> [Text for analysis]:
The keywords SHRED_LLG, SHRED_METHOD and SHRED_RANGE: 10 20 4 fragment constitute the key part of this section, defining the shredding, in this case a sequential shred from 10 to 20 residues with step size of 4. These are not default values but produce one fourth of the possible fragments, making the computation faster. As we input the keyword fragment, models will be generated extracting the shreds of 10,14, etc residues at every possible starting position. If we had used the keyword “omit” instead, resulting fragments after omitting shreds of 10, 14,.. residues would be probed.
The expected similarity between target and model is expressed for its use in Phaser through two rmsd values. One is used in the Shred-LLG evaluation and optimization and a second one for the ARCIMBOLDO runs launched with the models generated in the first step. Considering that models should improve with respect to the original template, it is advisable to use a smaller value for the rms deviation for ARCIMBOLDOs than for SHREDDER. If no values are provided, default values will be used. In this case the program will use the specified value for SHREDDER and the default value of 0.8 Å for the subsequent ARCIMBOLDO_LITE searches with the models derived from SHREDDER, as it is not specified in the bor file.
You can run the program interactively or in the background, redirecting the output to a log file.
1. Interactively
ARCIMBOLDO_SHREDDER 6v8r.bor
2. In background
nohup ARCIMBOLDO_SHREDDER 6v8r.bor >& log &
In the directory where you launched ARCIMBOLDO_SHREDDER, you have a ./library/ folder containing all models and a set of folders called ARCI_*/, where * refers to the number of the rotation cluster. For this case, only a single rotation cluster (cluster 0) in the preliminary evaluation of the whole template is discriminated enough to be selected. Its models are used for running the posterior ARCIMBOLDO_LITE searches. Inside the ARCI_0 folder, there is another set of sub-folders, called overt, peaks, percentile70, percentile75 and pklat. You will find inside of each of them an html file summarising the ARCIMBOLDO run.
Figure 2. a) Output from the peaks model b) Output from the overt model. This figure shows the contrast between a run with a clear solution (b), where the figures of merit are really high and a single solution is found, and an unsuccessful run with multiple rotation clusters and multiple solutions that do not discriminate.

> [Work task 1]:
According to the ARCIMBOLDO_SHREDDER passage above, what default rmsd value is used for the ARCIMBOLDO_LITE searches when none is given in the bor file?
> [Work task 2]:
Reproduce the stretch of the ARCIMBOLDO_SHREDDER passage above from "Figure 2. a)" through "do not discriminate.".

> [Given information]:
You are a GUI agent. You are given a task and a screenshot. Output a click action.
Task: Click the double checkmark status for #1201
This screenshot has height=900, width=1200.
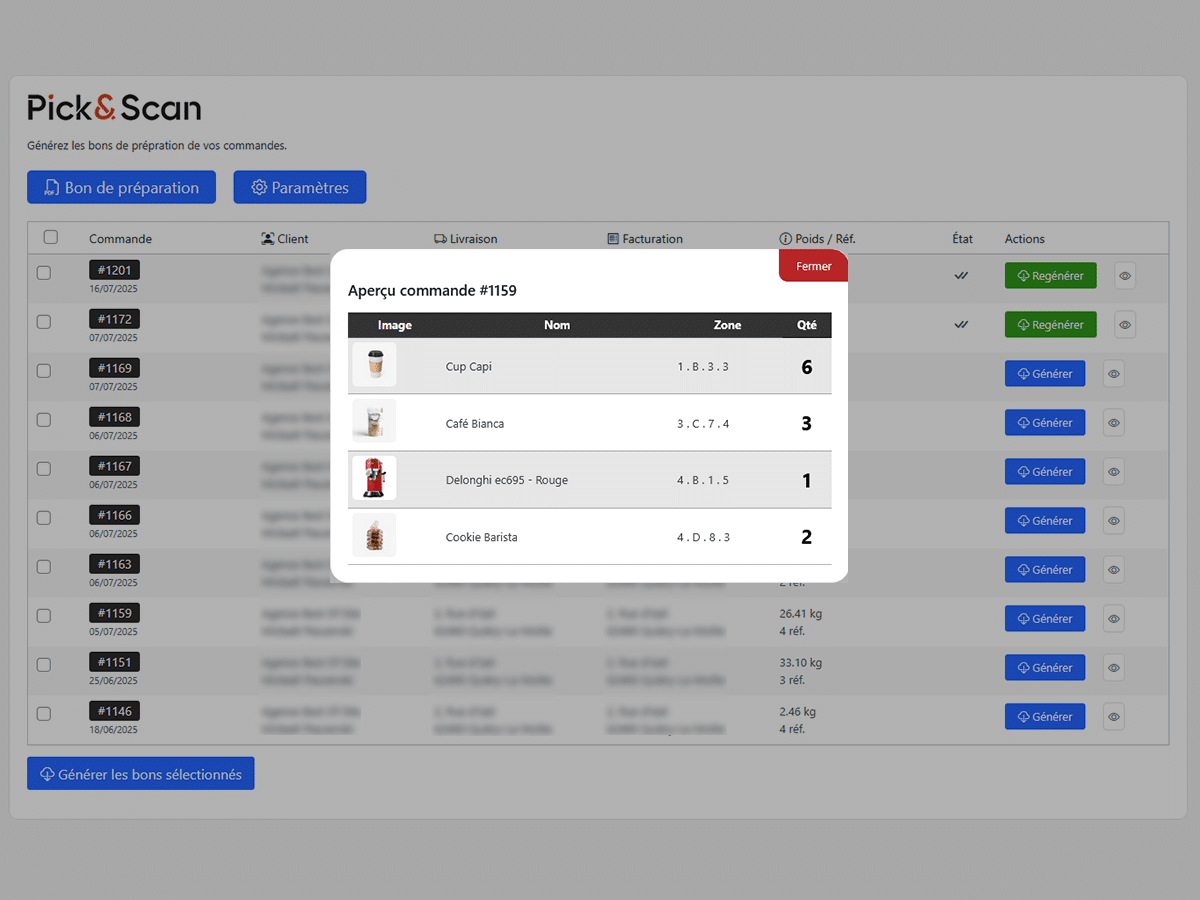(x=961, y=276)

> [Answer box 1]:
0.8 Å

> [Answer box 2]:
Figure 2. a) Output from the peaks model b) Output from the overt model. This figure shows the contrast between a run with a clear solution (b), where the figures of merit are really high and a single solution is found, and an unsuccessful run with multiple rotation clusters and multiple solutions that do not discriminate.